▶ [Provided records]:
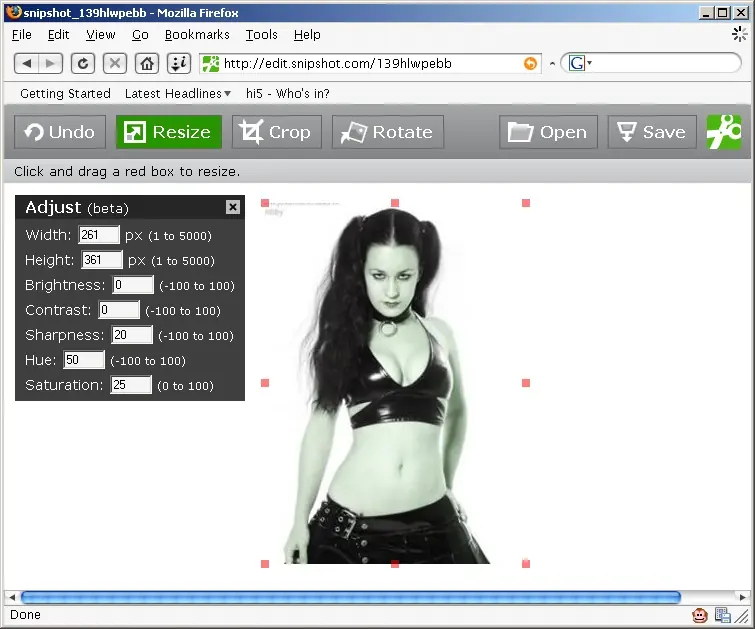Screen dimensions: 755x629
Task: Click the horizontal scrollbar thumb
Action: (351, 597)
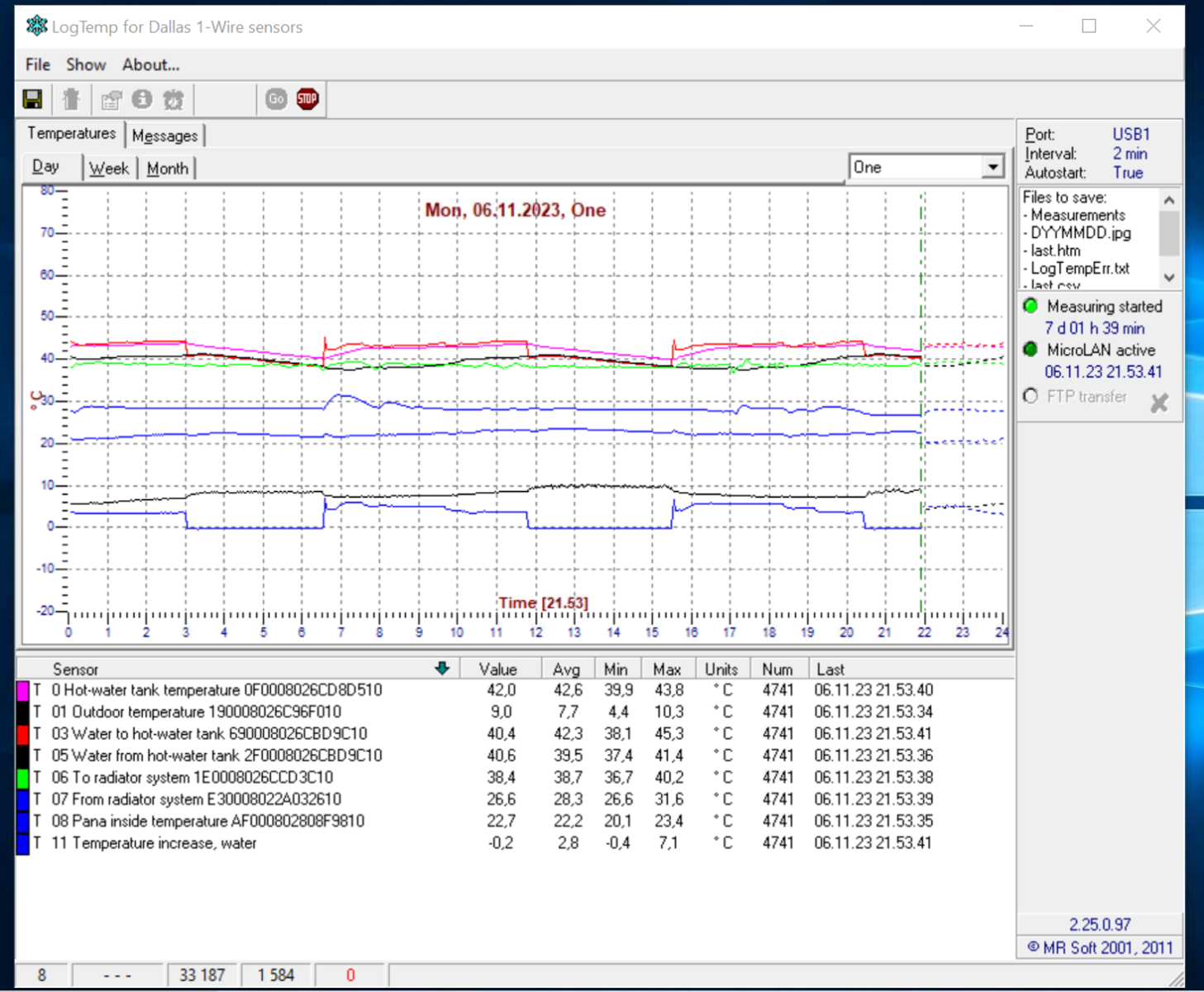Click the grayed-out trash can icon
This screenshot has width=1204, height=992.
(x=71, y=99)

▶ [What needs to be done]: Copy out every row above character for character, omitting the pictures.

▶ [Result below]:
Screen dimensions: 755x629
Task: Click the horizontal scrollbar thumb
Action: (351, 597)
Click the grayed-out trash can icon
This screenshot has width=1204, height=992.
(x=71, y=99)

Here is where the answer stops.